The sittings that week in Germany were few, but went well. Alessandra was determined to do her best for Lombardi.
The most amazing incident in Munich happened in broad daylight.
The baron had bought a Cinématographe motion picture camera that Spring from the Lumière factory in Lyon. They cost a fortune, and I had never seen a motion picture camera before. I finally screwed up my courage and asked him if I could inspect it. The next morning, he set it up on the front lawn, and was explaining how it worked, when Alessandra and Lombardi came strolling up from the lake with their picnic basket. The baron waved them over.
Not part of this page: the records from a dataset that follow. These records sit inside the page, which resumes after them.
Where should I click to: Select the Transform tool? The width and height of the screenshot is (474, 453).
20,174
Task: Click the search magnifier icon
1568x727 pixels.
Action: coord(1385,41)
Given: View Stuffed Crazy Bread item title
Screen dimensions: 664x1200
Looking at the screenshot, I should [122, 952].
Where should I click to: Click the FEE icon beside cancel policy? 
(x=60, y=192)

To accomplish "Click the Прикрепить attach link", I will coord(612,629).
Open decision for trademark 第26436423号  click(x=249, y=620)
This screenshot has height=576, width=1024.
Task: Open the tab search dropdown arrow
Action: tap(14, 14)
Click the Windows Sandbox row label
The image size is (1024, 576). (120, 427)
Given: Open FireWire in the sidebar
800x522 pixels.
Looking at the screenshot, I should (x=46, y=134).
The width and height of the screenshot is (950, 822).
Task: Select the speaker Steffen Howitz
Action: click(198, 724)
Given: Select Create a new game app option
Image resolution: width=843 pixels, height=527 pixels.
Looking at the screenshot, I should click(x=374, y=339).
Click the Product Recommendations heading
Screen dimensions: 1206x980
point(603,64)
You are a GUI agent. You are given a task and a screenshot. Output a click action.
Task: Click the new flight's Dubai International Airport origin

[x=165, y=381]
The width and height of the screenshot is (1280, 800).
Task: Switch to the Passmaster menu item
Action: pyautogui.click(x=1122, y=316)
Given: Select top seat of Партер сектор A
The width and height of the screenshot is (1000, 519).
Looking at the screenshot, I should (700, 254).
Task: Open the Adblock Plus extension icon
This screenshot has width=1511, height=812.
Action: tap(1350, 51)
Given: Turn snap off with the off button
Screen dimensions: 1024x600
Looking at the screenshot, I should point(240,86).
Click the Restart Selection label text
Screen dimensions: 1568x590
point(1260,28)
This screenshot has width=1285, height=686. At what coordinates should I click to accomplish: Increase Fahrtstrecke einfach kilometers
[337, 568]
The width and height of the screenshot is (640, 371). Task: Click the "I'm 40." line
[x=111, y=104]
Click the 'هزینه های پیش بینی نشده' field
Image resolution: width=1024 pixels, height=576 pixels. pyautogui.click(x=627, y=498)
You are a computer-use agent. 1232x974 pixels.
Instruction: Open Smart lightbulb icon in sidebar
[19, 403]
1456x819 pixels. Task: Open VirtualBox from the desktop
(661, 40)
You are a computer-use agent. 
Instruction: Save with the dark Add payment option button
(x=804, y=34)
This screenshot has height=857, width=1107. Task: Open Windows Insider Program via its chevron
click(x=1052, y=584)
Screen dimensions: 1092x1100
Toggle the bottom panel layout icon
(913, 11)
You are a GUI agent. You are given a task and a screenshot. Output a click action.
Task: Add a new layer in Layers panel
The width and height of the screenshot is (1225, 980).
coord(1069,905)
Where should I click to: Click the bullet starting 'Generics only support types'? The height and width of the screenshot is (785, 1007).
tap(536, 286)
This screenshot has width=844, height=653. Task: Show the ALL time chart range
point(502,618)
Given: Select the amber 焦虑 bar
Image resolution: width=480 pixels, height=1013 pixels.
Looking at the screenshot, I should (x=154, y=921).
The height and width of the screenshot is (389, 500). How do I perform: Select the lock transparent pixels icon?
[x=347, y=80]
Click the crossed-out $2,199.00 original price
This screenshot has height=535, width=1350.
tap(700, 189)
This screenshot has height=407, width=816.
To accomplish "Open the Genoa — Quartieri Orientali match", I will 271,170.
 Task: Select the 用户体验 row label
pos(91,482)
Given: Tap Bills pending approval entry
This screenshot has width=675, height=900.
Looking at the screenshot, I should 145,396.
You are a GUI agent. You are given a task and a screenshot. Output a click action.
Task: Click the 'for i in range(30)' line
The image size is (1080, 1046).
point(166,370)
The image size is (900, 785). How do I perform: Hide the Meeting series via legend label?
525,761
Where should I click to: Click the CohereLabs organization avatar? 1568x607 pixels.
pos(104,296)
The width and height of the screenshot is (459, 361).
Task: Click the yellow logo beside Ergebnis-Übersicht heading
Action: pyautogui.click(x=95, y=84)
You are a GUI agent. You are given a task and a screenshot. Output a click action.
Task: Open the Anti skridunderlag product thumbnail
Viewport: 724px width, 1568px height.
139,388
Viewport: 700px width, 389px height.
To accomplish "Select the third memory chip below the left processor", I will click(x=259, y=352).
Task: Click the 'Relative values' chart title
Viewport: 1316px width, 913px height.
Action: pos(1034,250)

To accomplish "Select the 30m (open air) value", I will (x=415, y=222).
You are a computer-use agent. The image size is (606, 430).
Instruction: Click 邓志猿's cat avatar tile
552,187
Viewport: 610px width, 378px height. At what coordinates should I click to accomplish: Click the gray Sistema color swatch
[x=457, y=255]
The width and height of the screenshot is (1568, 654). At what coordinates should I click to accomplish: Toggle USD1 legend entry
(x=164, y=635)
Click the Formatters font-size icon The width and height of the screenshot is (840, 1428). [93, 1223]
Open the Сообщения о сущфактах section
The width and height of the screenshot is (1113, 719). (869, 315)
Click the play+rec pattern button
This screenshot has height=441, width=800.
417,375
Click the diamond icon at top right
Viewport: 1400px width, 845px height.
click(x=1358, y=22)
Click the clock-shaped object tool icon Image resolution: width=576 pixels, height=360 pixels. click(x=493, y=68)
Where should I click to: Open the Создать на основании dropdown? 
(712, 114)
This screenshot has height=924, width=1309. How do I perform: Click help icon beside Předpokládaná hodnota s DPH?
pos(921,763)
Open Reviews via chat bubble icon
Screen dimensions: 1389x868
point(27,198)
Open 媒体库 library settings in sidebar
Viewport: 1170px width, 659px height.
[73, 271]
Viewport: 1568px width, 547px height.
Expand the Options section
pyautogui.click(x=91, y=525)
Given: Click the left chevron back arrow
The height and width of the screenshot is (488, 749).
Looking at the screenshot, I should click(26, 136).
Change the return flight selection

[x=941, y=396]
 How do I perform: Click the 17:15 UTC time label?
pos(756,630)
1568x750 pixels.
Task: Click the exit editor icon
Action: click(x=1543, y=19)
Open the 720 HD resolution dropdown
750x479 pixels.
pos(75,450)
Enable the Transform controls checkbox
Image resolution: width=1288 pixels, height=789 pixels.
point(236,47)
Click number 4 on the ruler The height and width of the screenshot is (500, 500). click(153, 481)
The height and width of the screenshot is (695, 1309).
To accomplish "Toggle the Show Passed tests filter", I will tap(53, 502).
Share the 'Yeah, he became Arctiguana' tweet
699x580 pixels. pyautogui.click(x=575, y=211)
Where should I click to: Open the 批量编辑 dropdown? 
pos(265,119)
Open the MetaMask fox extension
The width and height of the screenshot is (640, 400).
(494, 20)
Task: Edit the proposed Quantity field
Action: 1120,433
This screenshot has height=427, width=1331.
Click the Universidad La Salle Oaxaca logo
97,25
“Tommaso here is learning how to use the motion picture camera.”
Alessandra grinned, put down her basket, and pirouetted in a circle.
I laughed. “The Baron isn’t interested in filming you dance,” I teased. “He wants to see your basket dance.”
Lombardi had given her a bouquet of wildflowers at breakfast, and Alessandra was feeling happy. Without thinking – as she later confessed – she turned around, waved her hand like an orchestra conductor, and the wicker basket suddenly rose up and began to do a little jig. The Baron stood there speechless, mouth agape.